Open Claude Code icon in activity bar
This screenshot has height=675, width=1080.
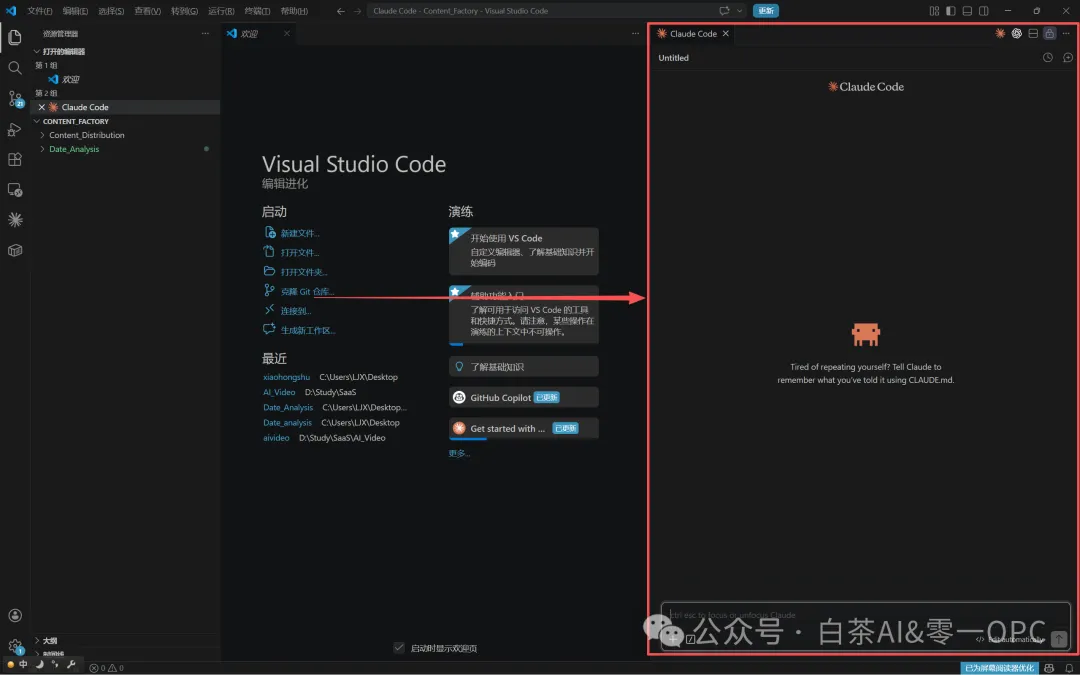point(14,220)
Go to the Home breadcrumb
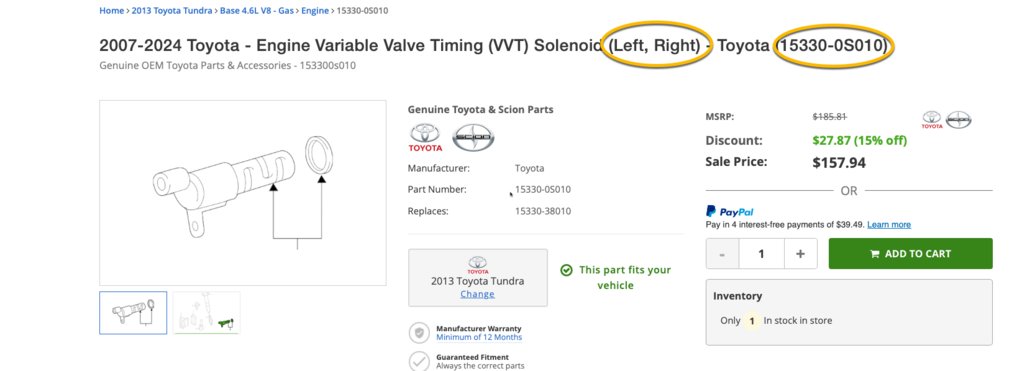The width and height of the screenshot is (1022, 371). tap(111, 10)
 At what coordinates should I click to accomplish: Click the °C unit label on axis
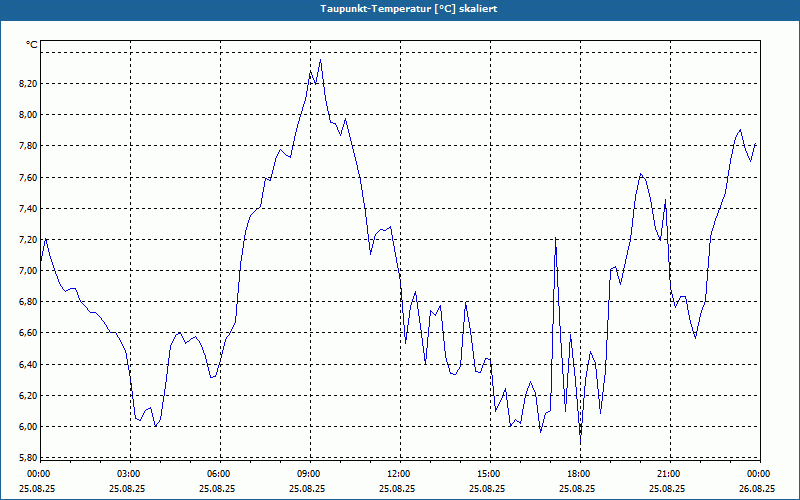tap(32, 45)
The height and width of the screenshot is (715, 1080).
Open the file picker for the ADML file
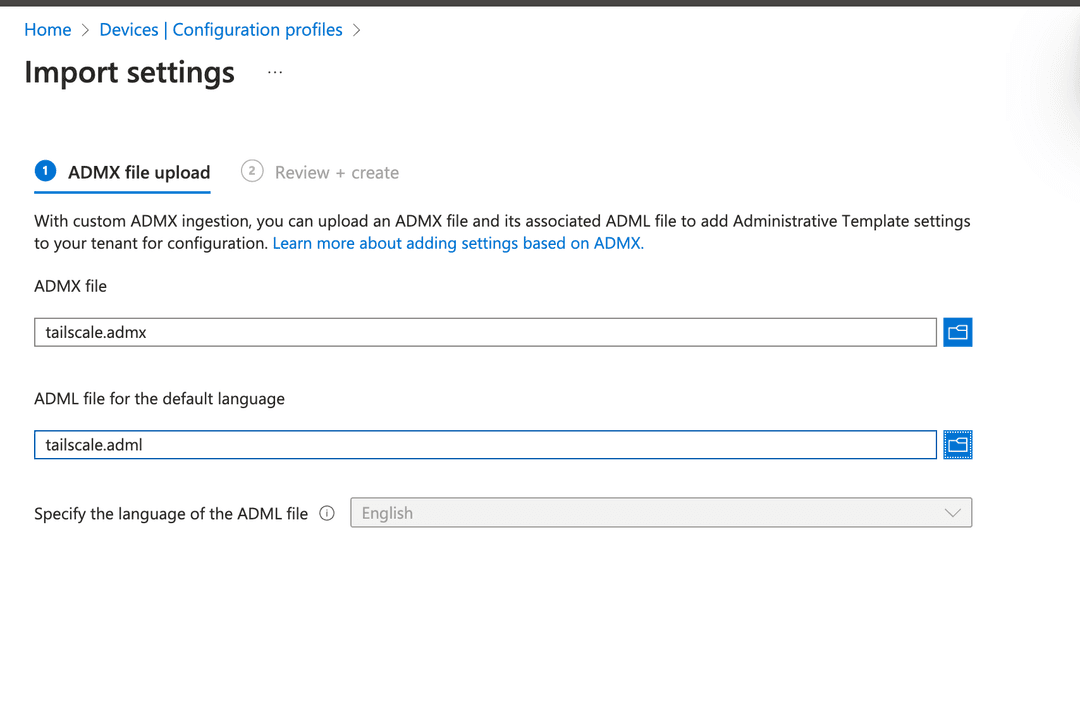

## EXERCISE:
Omit all images when repeating the data above exactly.

## ANSWER TO THIS PROBLEM:
Open Claude Code icon in activity bar
This screenshot has height=675, width=1080.
point(14,220)
Go to the Home breadcrumb
The width and height of the screenshot is (1022, 371). tap(111, 10)
 At what coordinates should I click to accomplish: Click the °C unit label on axis
tap(32, 45)
The height and width of the screenshot is (715, 1080).
Open the file picker for the ADML file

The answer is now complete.